Begin
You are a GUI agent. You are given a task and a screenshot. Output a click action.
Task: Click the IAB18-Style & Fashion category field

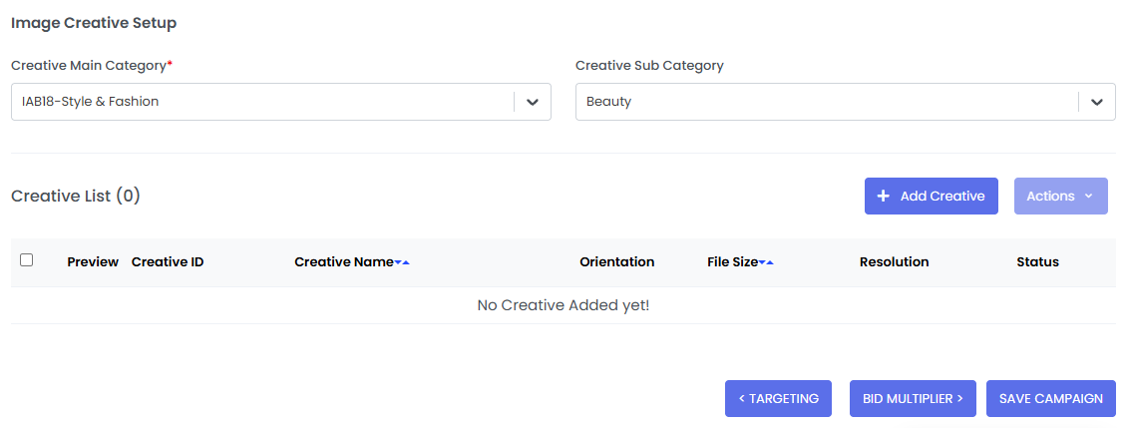pos(261,102)

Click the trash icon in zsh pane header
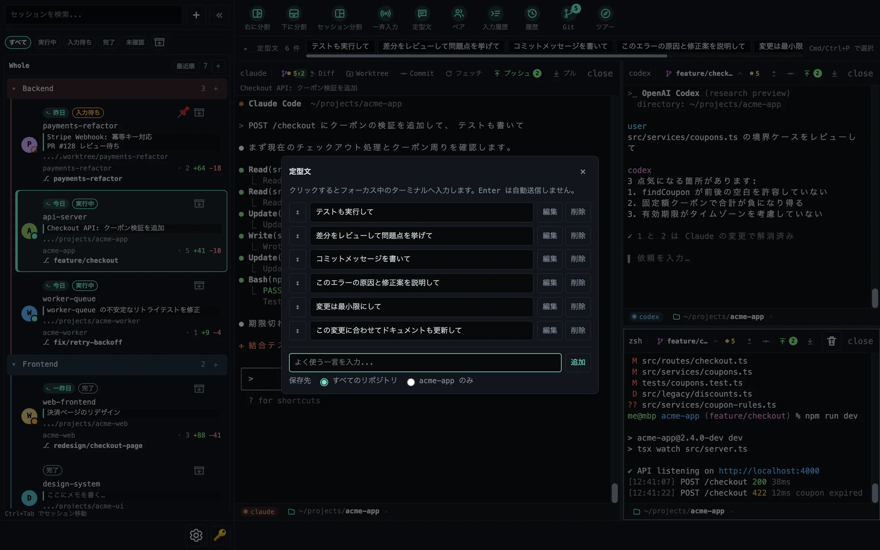[x=831, y=341]
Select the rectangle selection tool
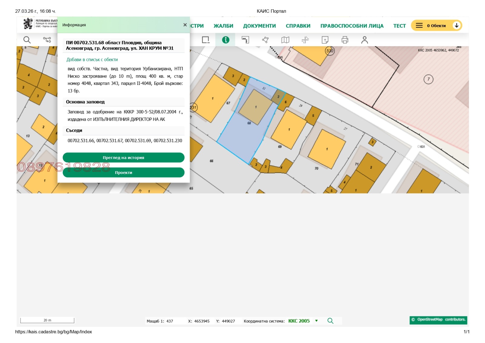 pos(206,40)
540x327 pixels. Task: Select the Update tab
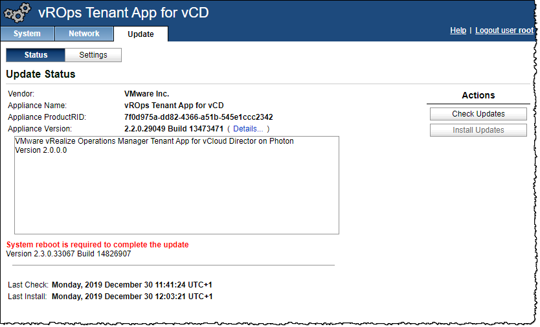[141, 34]
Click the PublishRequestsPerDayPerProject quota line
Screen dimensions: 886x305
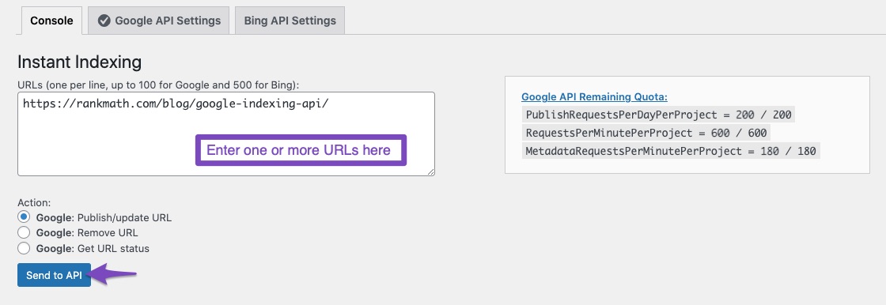pos(658,115)
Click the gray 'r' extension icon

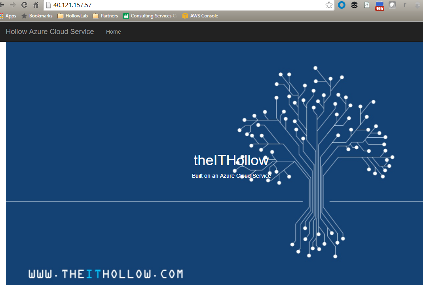click(405, 5)
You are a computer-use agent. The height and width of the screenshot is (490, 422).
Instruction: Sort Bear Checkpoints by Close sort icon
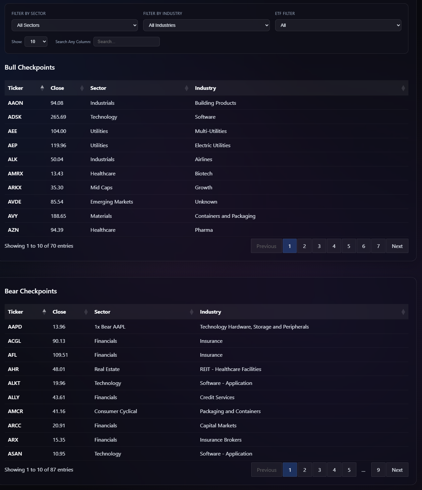(x=86, y=312)
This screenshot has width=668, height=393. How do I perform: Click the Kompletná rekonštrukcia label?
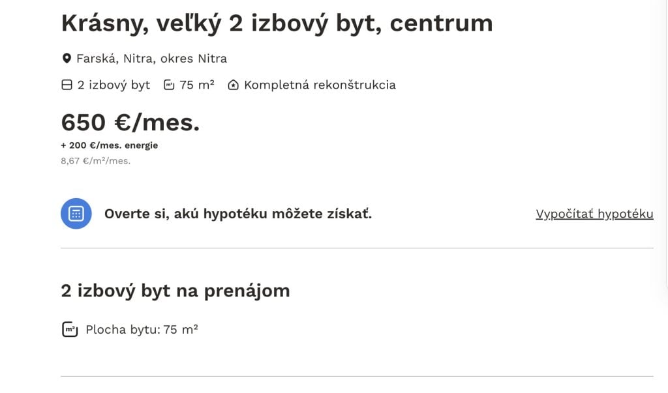[319, 85]
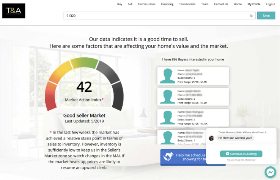
Task: Open the Buy menu
Action: (x=120, y=4)
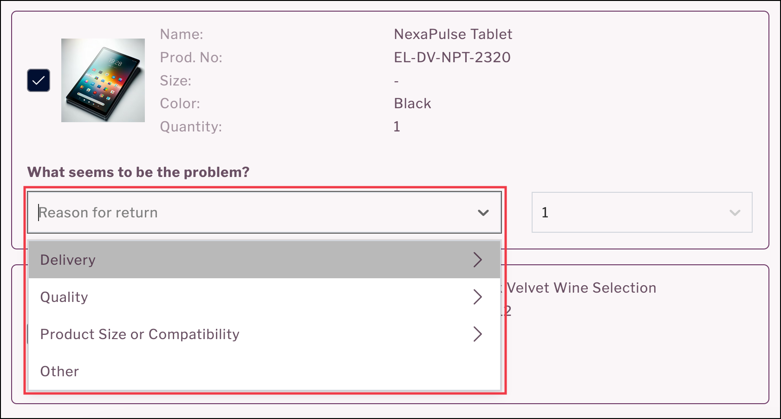This screenshot has height=419, width=781.
Task: Click the NexaPulse Tablet name link
Action: click(453, 34)
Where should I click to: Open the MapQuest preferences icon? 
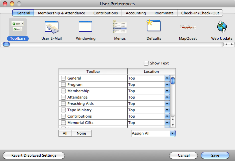coord(188,27)
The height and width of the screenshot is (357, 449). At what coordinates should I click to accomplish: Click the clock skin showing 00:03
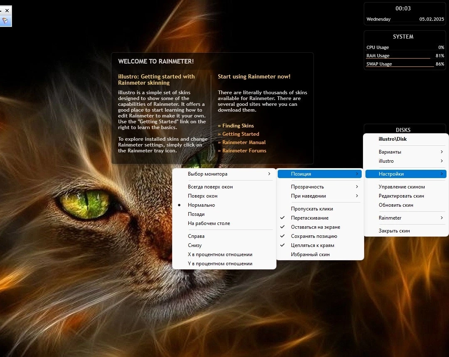point(405,14)

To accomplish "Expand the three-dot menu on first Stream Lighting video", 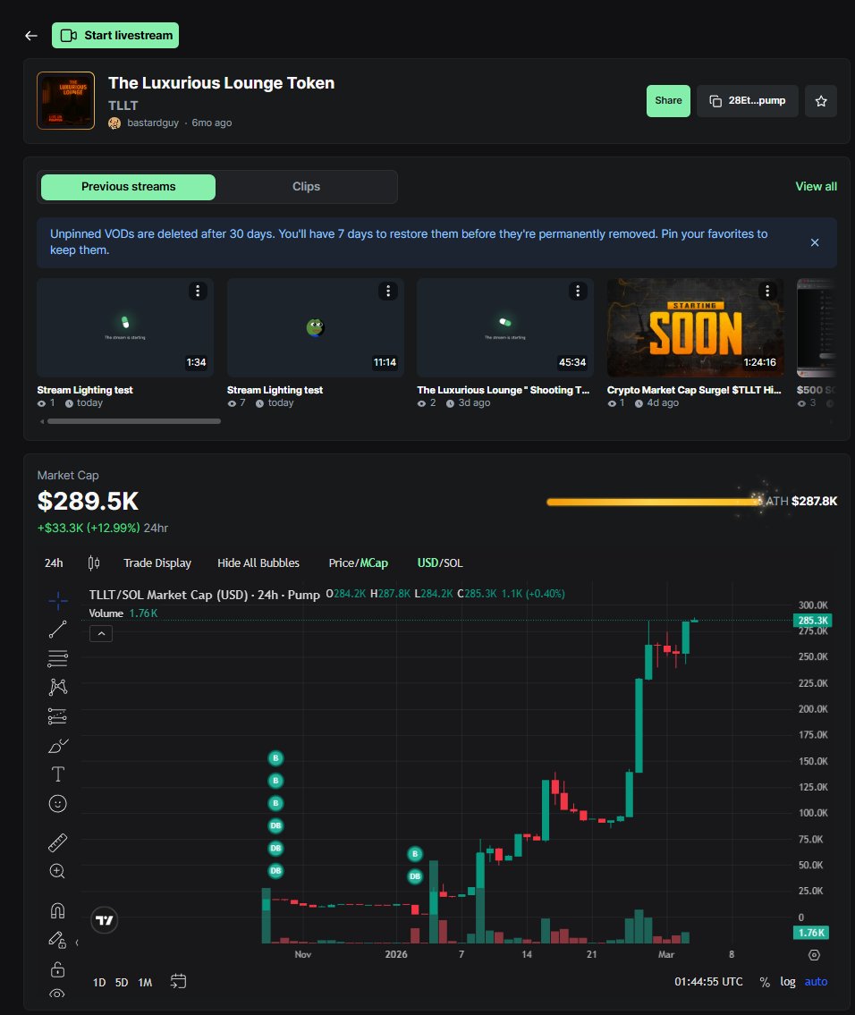I will pyautogui.click(x=198, y=291).
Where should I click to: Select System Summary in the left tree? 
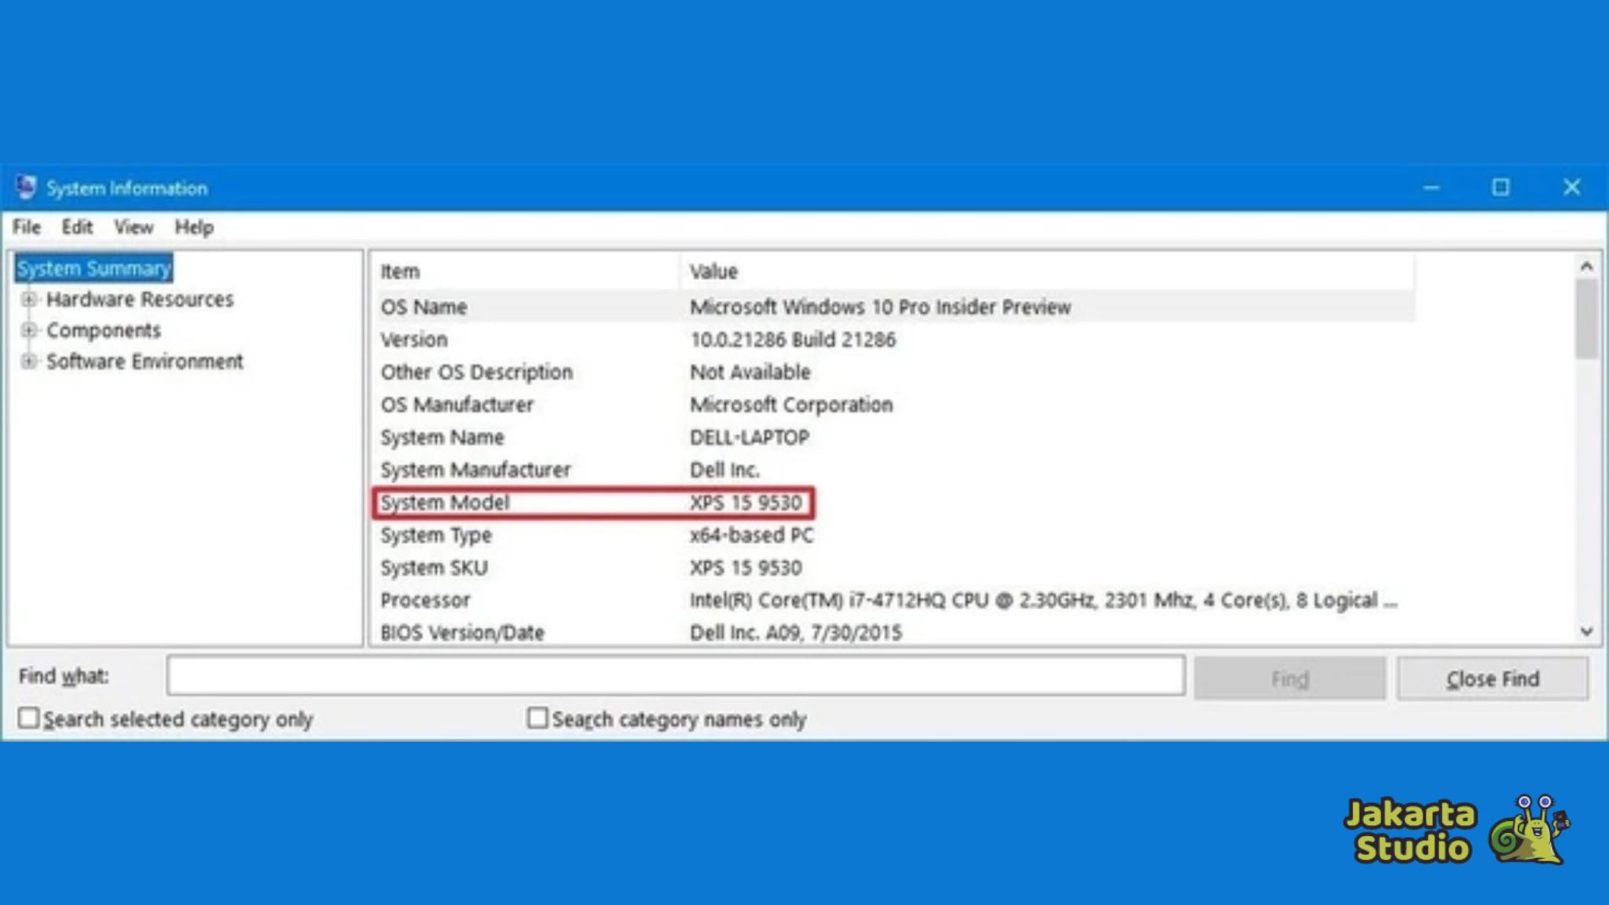pos(93,268)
End
Copy the listing from its first line through the line containing "(x=86, y=312)", both included. Shift every coordinate in the answers up by 145, keep all other text unchanged, and leave out the pictures.

(Written reply):
You are a GUI agent. You are given a task and a screenshot. Output a click action.
Task: Click the IAB18-Style & Fashion category field

pos(406,247)

Click the trash icon in zsh pane header
[x=976, y=486]
Select the rectangle selection tool
 pos(351,185)
540x327 pixels. Task: Select the Update tab
[286, 179]
Click the PublishRequestsPerDayPerProject quota line
Screen dimensions: 886x305
pos(803,260)
Click the gray 'r' extension icon

click(550, 150)
You are a computer-use agent. The height and width of the screenshot is (490, 422).
Instruction: Sort Bear Checkpoints by Close sort icon
(x=231, y=457)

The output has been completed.